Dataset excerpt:
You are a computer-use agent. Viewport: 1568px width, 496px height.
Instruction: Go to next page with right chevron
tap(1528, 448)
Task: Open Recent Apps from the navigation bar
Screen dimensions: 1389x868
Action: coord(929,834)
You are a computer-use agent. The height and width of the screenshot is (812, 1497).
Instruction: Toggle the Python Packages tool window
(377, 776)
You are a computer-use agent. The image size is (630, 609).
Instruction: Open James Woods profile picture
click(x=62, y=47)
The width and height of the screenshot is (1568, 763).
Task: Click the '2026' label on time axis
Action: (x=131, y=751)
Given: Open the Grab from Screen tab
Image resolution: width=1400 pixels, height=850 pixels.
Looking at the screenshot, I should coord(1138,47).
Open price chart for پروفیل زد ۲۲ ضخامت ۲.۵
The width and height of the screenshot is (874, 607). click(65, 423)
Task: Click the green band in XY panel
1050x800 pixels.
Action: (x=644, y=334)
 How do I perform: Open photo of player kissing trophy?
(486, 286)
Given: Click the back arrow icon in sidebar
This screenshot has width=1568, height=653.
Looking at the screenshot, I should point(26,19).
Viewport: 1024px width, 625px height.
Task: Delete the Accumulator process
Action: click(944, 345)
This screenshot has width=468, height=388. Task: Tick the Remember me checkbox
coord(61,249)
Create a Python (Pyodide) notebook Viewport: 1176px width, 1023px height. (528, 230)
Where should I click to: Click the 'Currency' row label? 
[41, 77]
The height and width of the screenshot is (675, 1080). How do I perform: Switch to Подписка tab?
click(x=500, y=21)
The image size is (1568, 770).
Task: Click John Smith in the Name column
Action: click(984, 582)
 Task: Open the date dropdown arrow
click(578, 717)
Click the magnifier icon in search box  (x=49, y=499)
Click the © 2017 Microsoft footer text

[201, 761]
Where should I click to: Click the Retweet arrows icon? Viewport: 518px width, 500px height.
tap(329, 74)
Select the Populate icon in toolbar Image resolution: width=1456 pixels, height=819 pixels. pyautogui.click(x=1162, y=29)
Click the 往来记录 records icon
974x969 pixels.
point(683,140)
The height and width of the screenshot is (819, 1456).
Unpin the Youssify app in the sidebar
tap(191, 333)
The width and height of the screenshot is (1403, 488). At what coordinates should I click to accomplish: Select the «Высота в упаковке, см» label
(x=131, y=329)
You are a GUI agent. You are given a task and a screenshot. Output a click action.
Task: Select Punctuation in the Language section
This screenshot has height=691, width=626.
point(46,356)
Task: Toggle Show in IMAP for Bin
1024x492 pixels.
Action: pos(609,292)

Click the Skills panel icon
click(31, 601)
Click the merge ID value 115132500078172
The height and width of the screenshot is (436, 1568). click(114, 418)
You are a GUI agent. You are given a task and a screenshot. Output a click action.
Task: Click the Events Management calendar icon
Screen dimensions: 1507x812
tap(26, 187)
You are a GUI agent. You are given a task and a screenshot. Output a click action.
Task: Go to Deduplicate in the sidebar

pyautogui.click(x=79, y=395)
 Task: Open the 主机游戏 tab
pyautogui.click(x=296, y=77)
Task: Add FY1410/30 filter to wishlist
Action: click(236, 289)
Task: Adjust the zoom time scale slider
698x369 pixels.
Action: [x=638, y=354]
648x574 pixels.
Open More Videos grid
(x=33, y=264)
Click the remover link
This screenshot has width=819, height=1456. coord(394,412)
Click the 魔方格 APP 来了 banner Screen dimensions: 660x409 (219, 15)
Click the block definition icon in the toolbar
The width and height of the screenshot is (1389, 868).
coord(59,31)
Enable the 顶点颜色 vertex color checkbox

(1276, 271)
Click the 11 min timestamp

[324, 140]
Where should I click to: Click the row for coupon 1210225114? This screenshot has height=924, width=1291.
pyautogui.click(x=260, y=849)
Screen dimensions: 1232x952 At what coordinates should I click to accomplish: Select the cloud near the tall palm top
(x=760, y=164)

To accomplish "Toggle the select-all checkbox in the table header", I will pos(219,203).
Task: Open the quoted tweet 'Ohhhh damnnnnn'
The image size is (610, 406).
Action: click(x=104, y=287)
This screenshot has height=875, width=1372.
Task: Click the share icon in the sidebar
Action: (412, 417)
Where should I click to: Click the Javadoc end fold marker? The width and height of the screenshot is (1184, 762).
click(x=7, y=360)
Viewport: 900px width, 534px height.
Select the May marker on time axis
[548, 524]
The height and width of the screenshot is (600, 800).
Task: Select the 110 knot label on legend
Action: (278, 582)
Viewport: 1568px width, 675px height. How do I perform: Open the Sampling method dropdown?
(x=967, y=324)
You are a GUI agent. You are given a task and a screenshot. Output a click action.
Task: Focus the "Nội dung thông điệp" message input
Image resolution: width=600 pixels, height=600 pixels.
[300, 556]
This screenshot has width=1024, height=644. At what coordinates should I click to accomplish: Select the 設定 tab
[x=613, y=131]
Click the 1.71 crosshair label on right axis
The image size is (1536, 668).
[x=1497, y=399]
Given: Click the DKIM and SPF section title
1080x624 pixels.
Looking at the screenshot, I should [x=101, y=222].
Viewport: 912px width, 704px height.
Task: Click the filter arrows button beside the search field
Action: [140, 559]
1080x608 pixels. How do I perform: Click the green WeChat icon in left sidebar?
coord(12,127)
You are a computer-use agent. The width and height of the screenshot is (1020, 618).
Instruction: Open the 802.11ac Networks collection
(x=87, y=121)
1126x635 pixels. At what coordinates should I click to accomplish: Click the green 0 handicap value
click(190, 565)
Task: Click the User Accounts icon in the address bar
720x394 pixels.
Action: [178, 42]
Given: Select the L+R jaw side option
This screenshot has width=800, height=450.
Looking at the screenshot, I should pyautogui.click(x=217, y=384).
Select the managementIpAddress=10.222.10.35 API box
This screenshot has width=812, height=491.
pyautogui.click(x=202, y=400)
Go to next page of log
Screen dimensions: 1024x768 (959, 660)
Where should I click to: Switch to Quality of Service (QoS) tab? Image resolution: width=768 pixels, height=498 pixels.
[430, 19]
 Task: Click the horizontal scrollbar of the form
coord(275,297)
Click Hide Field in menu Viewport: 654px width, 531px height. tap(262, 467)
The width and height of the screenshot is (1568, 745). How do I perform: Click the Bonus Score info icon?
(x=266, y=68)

# [Exercise instructions]
Please reproduce the listing above line for line, with no changes.

# [Complete answer]
You are a computer-use agent. Viewport: 1568px width, 496px height.
Instruction: Go to next page with right chevron
tap(1528, 448)
Task: Open Recent Apps from the navigation bar
Screen dimensions: 1389x868
Action: coord(929,834)
You are a computer-use agent. The height and width of the screenshot is (812, 1497).
Instruction: Toggle the Python Packages tool window
(377, 776)
You are a computer-use agent. The image size is (630, 609).
Instruction: Open James Woods profile picture
click(x=62, y=47)
The width and height of the screenshot is (1568, 763).
Task: Click the '2026' label on time axis
Action: (x=131, y=751)
Given: Open the Grab from Screen tab
Image resolution: width=1400 pixels, height=850 pixels.
Looking at the screenshot, I should coord(1138,47).
Open price chart for پروفیل زد ۲۲ ضخامت ۲.۵
The width and height of the screenshot is (874, 607). click(65, 423)
Task: Click the green band in XY panel
1050x800 pixels.
Action: (x=644, y=334)
 How do I perform: Open photo of player kissing trophy?
(486, 286)
Given: Click the back arrow icon in sidebar
This screenshot has width=1568, height=653.
Looking at the screenshot, I should point(26,19).
Viewport: 1024px width, 625px height.
Task: Delete the Accumulator process
Action: click(944, 345)
This screenshot has width=468, height=388. Task: Tick the Remember me checkbox
coord(61,249)
Create a Python (Pyodide) notebook Viewport: 1176px width, 1023px height. (528, 230)
Where should I click to: Click the 'Currency' row label? 
[41, 77]
The height and width of the screenshot is (675, 1080). How do I perform: Switch to Подписка tab?
click(x=500, y=21)
The image size is (1568, 770).
Task: Click John Smith in the Name column
Action: click(984, 582)
 Task: Open the date dropdown arrow
click(578, 717)
Click the magnifier icon in search box  (x=49, y=499)
Click the © 2017 Microsoft footer text

[201, 761]
Where should I click to: Click the Retweet arrows icon? Viewport: 518px width, 500px height.
tap(329, 74)
Select the Populate icon in toolbar Image resolution: width=1456 pixels, height=819 pixels. pyautogui.click(x=1162, y=29)
Click the 往来记录 records icon
974x969 pixels.
point(683,140)
The height and width of the screenshot is (819, 1456).
Unpin the Youssify app in the sidebar
tap(191, 333)
The width and height of the screenshot is (1403, 488). At what coordinates should I click to accomplish: Select the «Высота в упаковке, см» label
(x=131, y=329)
You are a GUI agent. You are given a task and a screenshot. Output a click action.
Task: Select Punctuation in the Language section
This screenshot has height=691, width=626.
point(46,356)
Task: Toggle Show in IMAP for Bin
1024x492 pixels.
Action: pos(609,292)

Click the Skills panel icon
click(31, 601)
Click the merge ID value 115132500078172
The height and width of the screenshot is (436, 1568). click(114, 418)
You are a GUI agent. You are given a task and a screenshot. Output a click action.
Task: Click the Events Management calendar icon
Screen dimensions: 1507x812
tap(26, 187)
You are a GUI agent. You are given a task and a screenshot. Output a click action.
Task: Go to Deduplicate in the sidebar

pyautogui.click(x=79, y=395)
 Task: Open the 主机游戏 tab
pyautogui.click(x=296, y=77)
Task: Add FY1410/30 filter to wishlist
Action: click(236, 289)
Task: Adjust the zoom time scale slider
698x369 pixels.
Action: [x=638, y=354]
648x574 pixels.
Open More Videos grid
(x=33, y=264)
Click the remover link
This screenshot has width=819, height=1456. coord(394,412)
Click the 魔方格 APP 来了 banner Screen dimensions: 660x409 (219, 15)
Click the block definition icon in the toolbar
The width and height of the screenshot is (1389, 868).
coord(59,31)
Enable the 顶点颜色 vertex color checkbox

(1276, 271)
Click the 11 min timestamp

[324, 140]
Where should I click to: Click the row for coupon 1210225114? This screenshot has height=924, width=1291.
pyautogui.click(x=260, y=849)
Screen dimensions: 1232x952 At what coordinates should I click to accomplish: Select the cloud near the tall palm top
(x=760, y=164)

To accomplish "Toggle the select-all checkbox in the table header", I will pos(219,203).
Task: Open the quoted tweet 'Ohhhh damnnnnn'
The image size is (610, 406).
Action: click(x=104, y=287)
This screenshot has height=875, width=1372.
Task: Click the share icon in the sidebar
Action: (412, 417)
Where should I click to: Click the Javadoc end fold marker? The width and height of the screenshot is (1184, 762).
click(x=7, y=360)
Viewport: 900px width, 534px height.
Select the May marker on time axis
[548, 524]
The height and width of the screenshot is (600, 800).
Task: Select the 110 knot label on legend
Action: (278, 582)
Viewport: 1568px width, 675px height. How do I perform: Open the Sampling method dropdown?
(x=967, y=324)
You are a GUI agent. You are given a task and a screenshot. Output a click action.
Task: Focus the "Nội dung thông điệp" message input
Image resolution: width=600 pixels, height=600 pixels.
[300, 556]
This screenshot has width=1024, height=644. At what coordinates should I click to accomplish: Select the 設定 tab
[x=613, y=131]
Click the 1.71 crosshair label on right axis
The image size is (1536, 668).
[x=1497, y=399]
Given: Click the DKIM and SPF section title
1080x624 pixels.
Looking at the screenshot, I should [x=101, y=222].
Viewport: 912px width, 704px height.
Task: Click the filter arrows button beside the search field
Action: [140, 559]
1080x608 pixels. How do I perform: Click the green WeChat icon in left sidebar?
coord(12,127)
You are a computer-use agent. The width and height of the screenshot is (1020, 618).
Instruction: Open the 802.11ac Networks collection
(x=87, y=121)
1126x635 pixels. At what coordinates should I click to accomplish: Click the green 0 handicap value
click(190, 565)
Task: Click the User Accounts icon in the address bar
720x394 pixels.
Action: [178, 42]
Given: Select the L+R jaw side option
This screenshot has width=800, height=450.
Looking at the screenshot, I should pyautogui.click(x=217, y=384).
Select the managementIpAddress=10.222.10.35 API box
This screenshot has width=812, height=491.
pyautogui.click(x=202, y=400)
Go to next page of log
Screen dimensions: 1024x768 (959, 660)
Where should I click to: Switch to Quality of Service (QoS) tab? Image resolution: width=768 pixels, height=498 pixels.
[430, 19]
 Task: Click the horizontal scrollbar of the form
coord(275,297)
Click Hide Field in menu Viewport: 654px width, 531px height. tap(262, 467)
The width and height of the screenshot is (1568, 745). How do I perform: Click the Bonus Score info icon?
(x=266, y=68)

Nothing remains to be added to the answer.